There was a touch of New York’s Blue Note jazz club at WAAPA the other evening, as cool vibes filled the Geoff Gibbs Theatre.
Guest pianist and composer Barney McAll fired up a stage brimming with budding talent, courtesy of the Academy’s best and brightest instrumentalists and vocalists.
The Aria-winning Australian jazzman ran through a scintillating selection of his works, which span the galaxy of soul, swing, fusion, Afro-Cuban, Dixieland and spiritual.
There were sweet vocals, choral harmonies, piano trios, swinging solos and the driving walls of brass that defined the 1940s Big Band era.

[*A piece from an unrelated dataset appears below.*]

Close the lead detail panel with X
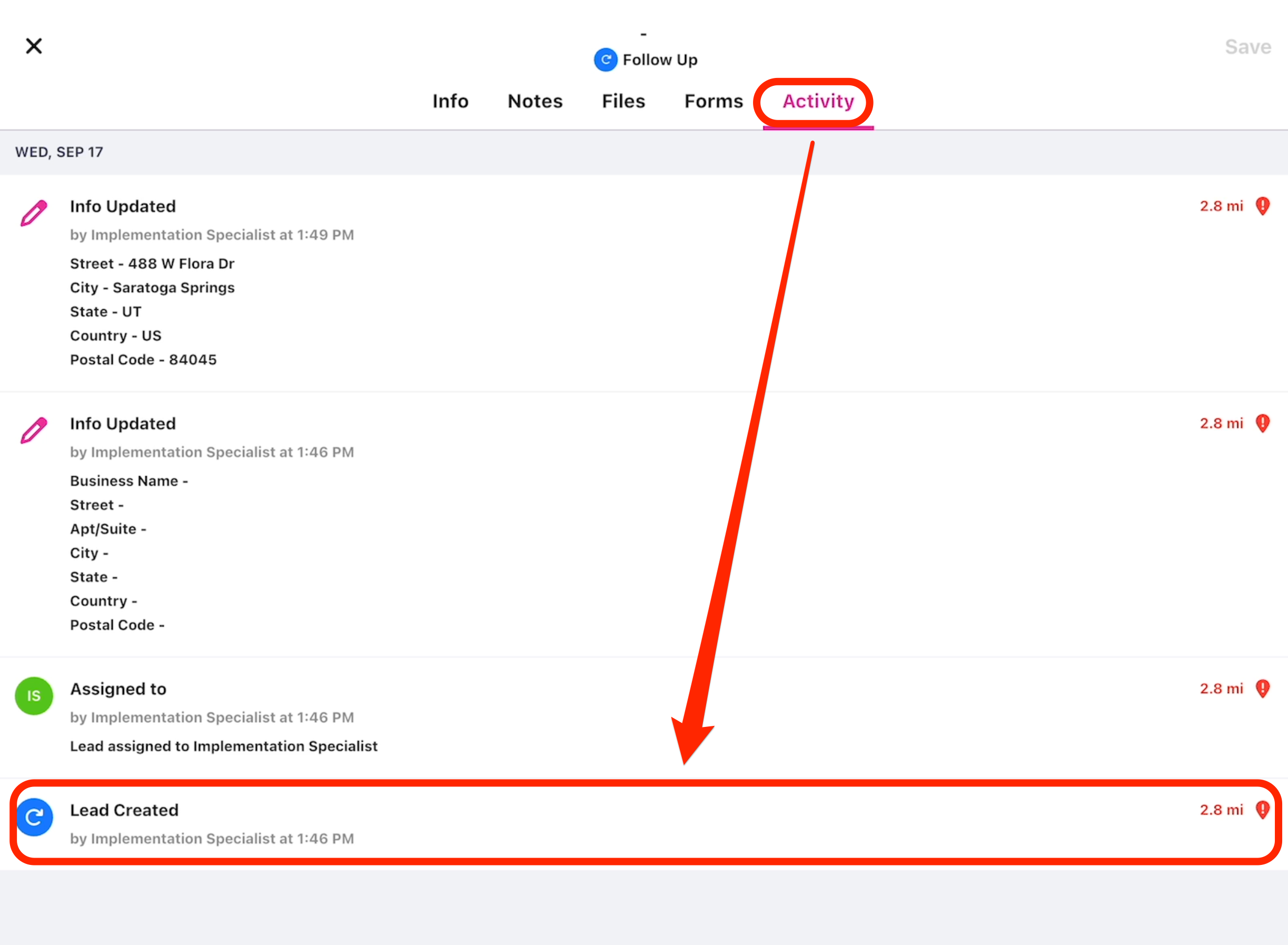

Yet through it all were the distinctive McAll piano, melodies, tonal variations, progressions and luscious touches that have had many critics call the Melbourne-raised musician a master of the genre.
Throughout the concert, sponsored by philanthropists Brigid and Ronald Woss, McAll’s trademark complex sound pathways would joyously resolve into the heart of melody, revealing a jazz composer with a deep, insightful feel for the beauty of alluring and evocative arrangement.
There was also some fine improvisation, the essence of great jazz, performed with pizzazz and confidence by all the musicians.
McAll regularly praised his young charges and informed a thrilled audience that they were witnessing the future of jazz music.
Between pieces he related a bit about his own life, including many formative years spent in the US. He also told a few yarns between tunes, some about his heroes, including the great Thelonius Monk.
McAll completed his Bachelor of Music at the Victorian College of Arts in Melbourne before moving to New York City in 1997 to join saxophonist Gary Bartz’s band.
He also played with the Josh Roseman Unit, Fred Wesley and the JB’s, Groove Collective, and Kurt Rosenwinkel’s Heartcore. Seeking greater knowledge and inspiration he went on to study in Cuba, and has played with the many of the Who’s Who of the modern US jazz scene.
Hence McAll has accrued extensive musical knowlegde, and the subtle influences and nuances of the greats shine through in his sparkling repertoire.
In 2015, he was the recipient of the Peggy Glanvill-Hicks composer residency in Sydney. He has headed up several of Australia’s best jazz ensembles and has produced a string of albums while regularly performing internationally.
At the 2015 Aria Awards McAll won Best Jazz Album for Mooroolbark, from which he played a piece at WAAPA the other night.
It was a fantastic night under the spell of an Australian jazz maestro, with many of us departing humming a catchy or haunting McAll refrain.